Saturday, September 10, 2011

9/11 Memorial: Honor Our Heroes and Our Earth





Balloons and other plastic debris are a major cause of marine wildlife deaths and injury. Please hang onto them! What goes up should not come down.


Brenda Peterson



A local Seattle radio station had a plan to commemorate 9/11 -- release 3,000 balloons. It seemed like a simple enough way to remember our fallen heroes. But then, a listening marine biologist sounded the urgent warning: "Balloons kill marine and terrestrial wildlife." Do we really want to commemorate 9/11 by killing more of our fellow creatures?
Releasing balloons into the air is littering. It also endangers the whales, dolphins, sea turtles, seals, and seabirds who mistake floating balloons for jellyfish or prey. Once ingested, the Mylar or latex doesn't break down. Balloons strangle, suffocate, starve, or entangle our mammal cousins in a slow, painful death. On land, even cows and horses have been known to eat balloons.
Several states and cities have declared mass release of balloons illegal. Clean Virginia Waterways(CVW) encourages everyone using balloons to never let them go and dispose of balloons as soon as you are finished with them. Think of the car dealerships who cut loose balloons at the end of a sale; the politicians with their VOTE FOR balloons; the birthday parties, yard sales, Grand Opening balloons all sailing off into the stratosphere -- and into our seas and littering our earth.
In California, the Marine Mammal Center has a "Stop Trashing Our Oceans" campaign that educates people about the problems and injuries of marine mammals trapped in ocean trash. "Each year, trash in the ocean kills more than one million seabirds and 100,000 marine mammals and turtles when they ingest or become entangled in it." Balloons, plastic bags, pop top plastic rings all are a threat.
Where I live in Seattle on the Salish Sea, my daily beach walks reveal plastic bottles, flattened balloons and ribbons, and Styrofoam -- all of which pose dangers and pollute the vital oceans which are life support for us all. Every year we usually also have marine mammal strandings, including several gray whales.
On Seattle's Arroyo Beach, a dead gray whale washed ashore in 2010. A necropsy revealed that the whale's stomach was full of trash. As the Seattle Times reported, his intestines contained: "Sweatpants.

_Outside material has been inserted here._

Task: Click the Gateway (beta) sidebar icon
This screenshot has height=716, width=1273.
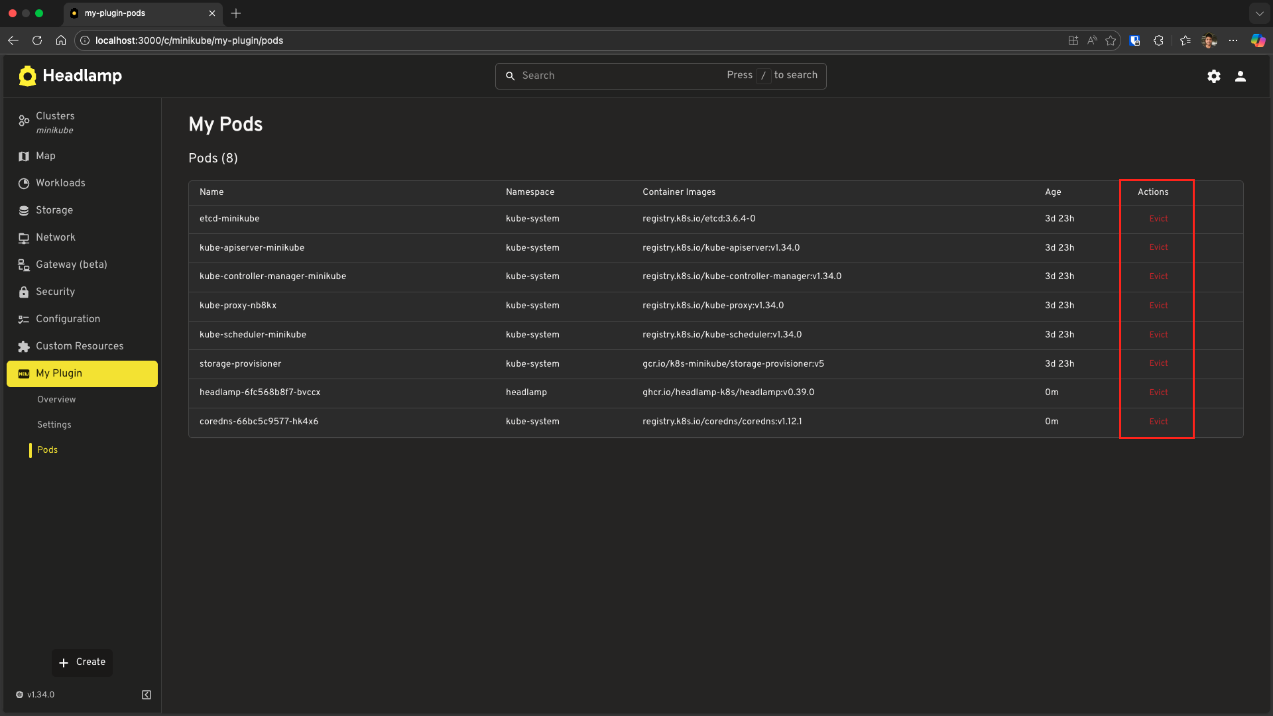Action: pyautogui.click(x=24, y=265)
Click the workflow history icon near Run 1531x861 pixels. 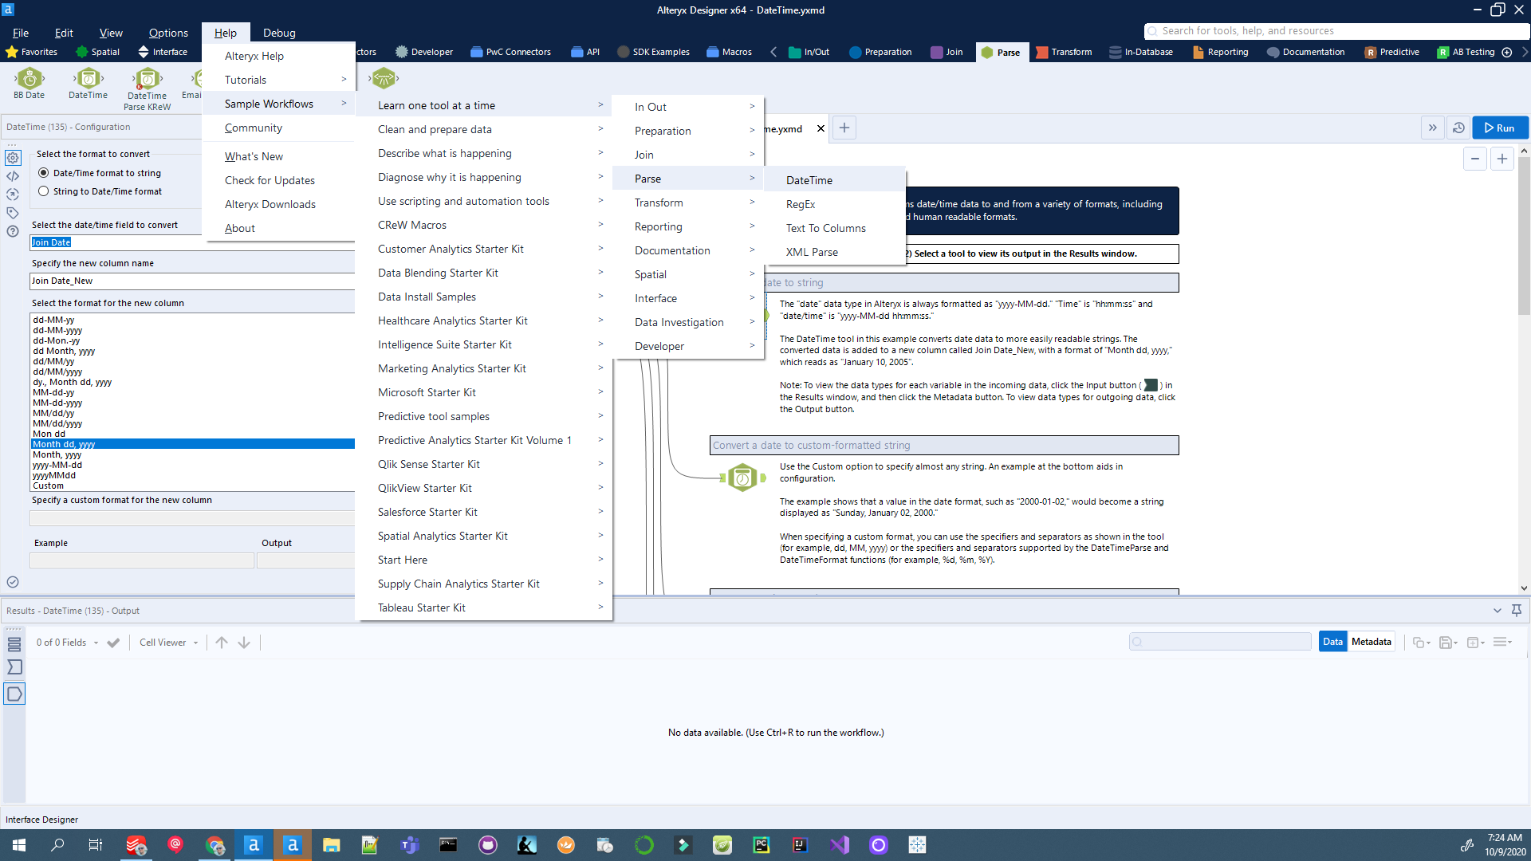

A golf ball. Surgical gloves. Small towels. Bits of plastic. And more than 20 plastic bags."
Long-time cetacean researcher, John Calambokidis, said that in 20 years of examining more than 200 whales, he'd never seen so much trash in a whale's stomach. Gray whales feed on the seabed and so often ingest the debris of our civilization. "It kind of dramatizes the legacy of what we leave at the bottom," Calambokidis said.
The legacy of 9/11 will always be with us. Just as the images of the debris and ashes falling from the sky, the people leaping from burning buildings, the brave rescue workers running into a crumbling skyscraper -- will always be in our memories. Memories, like plastics, sometimes take generations to biodegrade.
On this weekend of memorializing our dead, instead of releasing thousands of killer balloons, we can find other ways to remember our fallen. This 9/11 anniversary, how about a beach clean-up or a memorial service in the old-growth forests? Packing out our trash.
Clean Virginia Waterways suggests alternatives to balloons, such as: 
Plant a tree
Create wildlife gardens that will attract butterflies and birds
Release balloons only inside a church, gym, or ballroom
Donate books to a local library, food to a local food bank, or pet food to local animal shelter to celebrate your group's achievement or honor a loved one.
After listening to callers, the Seattle radio station decided to commemorate 9/11 by releasing only 10 balloons. But many other callers said they'd release their own balloons, anyway.
What goes up -- like the Twin Towers -- should never come tragically tumbling down. And the balloons that go up into the air should never come down to do any damage. On 9/11, let's have no more loss. 9/11 was a human tragedy, but also an environmental disaster. People and the earth are still suffering its long-term effects.
By doing something positive to nourish our earth and all her creatures, we also nourish ourselves -- and leave a legacy of a healthy ecosystem to our children. That is the greatest way to commemorate those we have lost. Honoring their memory -- and our earth.
Brenda Peterson is the author of over 16 books, including the National Geographic Sightings: The Gray Whale's Mysterious Journey and the forthcoming children's book Leopard and Silkie: One Boy's Quest to Save Seal Pups. She is co-founder of Seal Sitters, which is a part of the Northwest Marine Mammal Stranding Network.